La terza eliminazione di fila fa riflettere sulla personalità dei giocatori e su chi li ha comprati

L'Inter va allo specchio. Squadra sopravvalutata e una dirigenza passiva

«Con me l'Inter non sarà pazza ma una squadra regolare e forte» il manifesto elettorale di Conte, nel senso di Antonio, faceva prevedere una svolta epocale, finalmente. Per i fedeli e cortigiani dell'allenatore ricordo che la pazza Inter ha l'argenteria carica di trofei, italiani, europei, mondiali e non era una comunità di recupero che abbisognasse di un lockdown per cambiare la propria storia. Ma così è stato, così è, la follia può essere una virtù se non diventa mania, esasperazione, ossessione. Manca un capo a questa Inter e non lo è il giovane presidente, sicuramente tifoso ma non con la personalità e il carisma indispensabili per guidare un gruppo con la tradizione storica del club nerazzurro. Manca una voce autorevole e perché no, autoritaria, una figura capace di intervenire nei confronti di un dipendente screanzato, non soltanto nei confronti della stampa e dei colleghi ma della stessa dirigenza.

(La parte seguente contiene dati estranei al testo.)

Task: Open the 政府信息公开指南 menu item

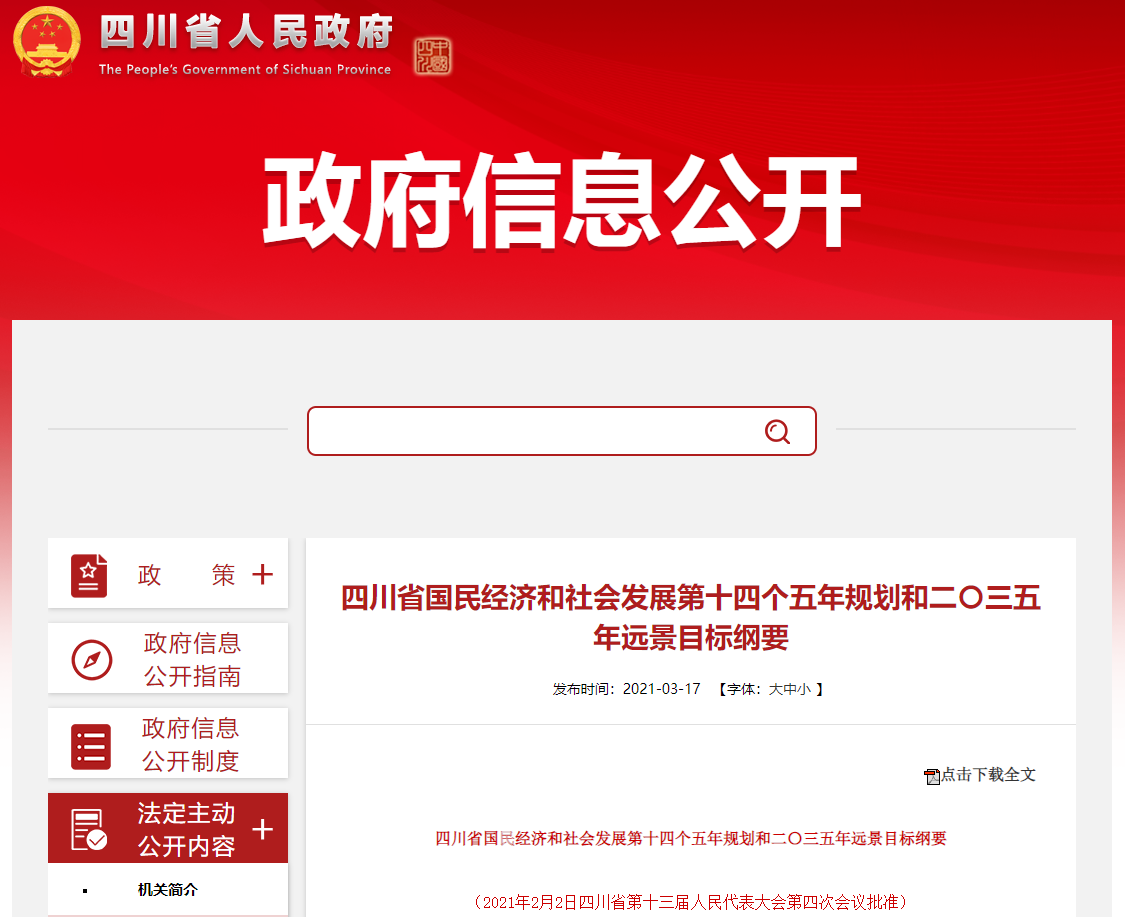Action: [192, 660]
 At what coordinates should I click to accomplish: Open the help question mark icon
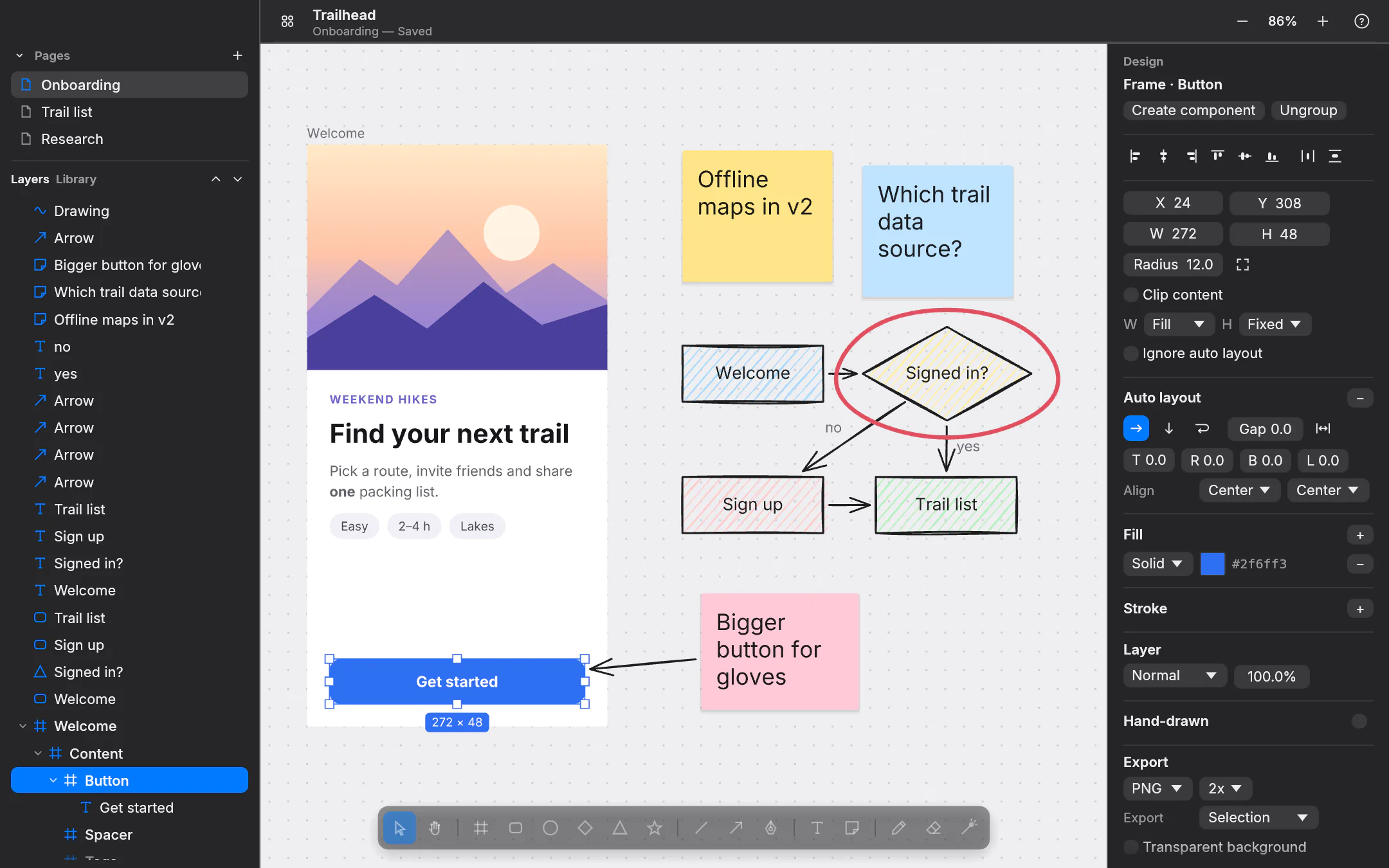pyautogui.click(x=1361, y=21)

L'Inter è passata dalla generosità, a volte eccessiva anche nei licenziamenti, del tifoso Moratti, sempre presente e forte di un cognome che ha costruito la leggenda nerazzurra confortata dai titoli, a una dirigenza passiva che nulla ha veramente a che fare con la realtà e l'ambiente e la tifoseria interiste. Se la squadra sembra un outlet di lusso, risultato dei capricci noti, è anche vero che esistono responsabilità di chi l'ha allestita e degli stessi attori in campo. L'Inter non merita di vivere una situazione come quella attuale, dopo aver sopportato altre vicende altrettanto complicate, dalle quali riteneva di poter fuggire con l'investimento multimilionario in un professionista certo.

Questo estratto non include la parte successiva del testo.